Well, I do. I'm not the author, but I have a similar approach in regard to his
first bullet point. I may have a different structure (I hire employees with
equity more often than I work with 'cofounders', and I have a somewhat formal
VC-ish corporate structure with outside investors for each project, but 95% of
the software/internet related ideas we execute are mine, and I'm actively
involved in every aspect of the companies.) I think the difference between our
approach and that of most startups is related to this:
<http://en.wikipedia.org/wiki/E-Myth> The need for 'monomaniacal' focus from
every cofounder is largely a result of having limited resources...if you can't
afford an attorney, you have to learn to do it yourself. If you can't afford a
designer, you have to learn to do it well yourself. And so on. You have to be
a Jack-of-All-Trades out of necessity.

But, once you've had a financial success or can line up backers based on your
past experience, you can focus on marketing, innovation, and strategy.
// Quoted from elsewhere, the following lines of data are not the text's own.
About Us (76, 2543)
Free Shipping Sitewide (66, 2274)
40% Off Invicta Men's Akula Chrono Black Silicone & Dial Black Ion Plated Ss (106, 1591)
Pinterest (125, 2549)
You
work ON your business instead of IN your business, as the saying goes. I don't
worry about cross-browser compatibility anymore. I have an expert for that. I
don't worry about A/R, I have people for that. I don't worry about log
analysis, and so on. I'm capable of doing those things and I know what to look
for to monitor that things are running smoothly, but it is not a good use of
my resources to actually do those things. There are people that are better
than me at all of those things. I DO monitor the systems and deliverables of
my coworkers, but I don't get lost in the nitty gritty details. I work on the
things that I think matter the most for success. I occasionally do things I
shouldn't (such as write production code) because I enjoy them, but I really
wouldn't if I were optimizing everything. You'd be amazed at what you can
accomplish when you aren't bogged down in minutiae. Once you have systems in
place, you can really scale your expertise across a number of companies.

I think my employees, cofounders, and investors are happier with this
structure than they would be otherwise...but I KNOW they are wealthier because
of it.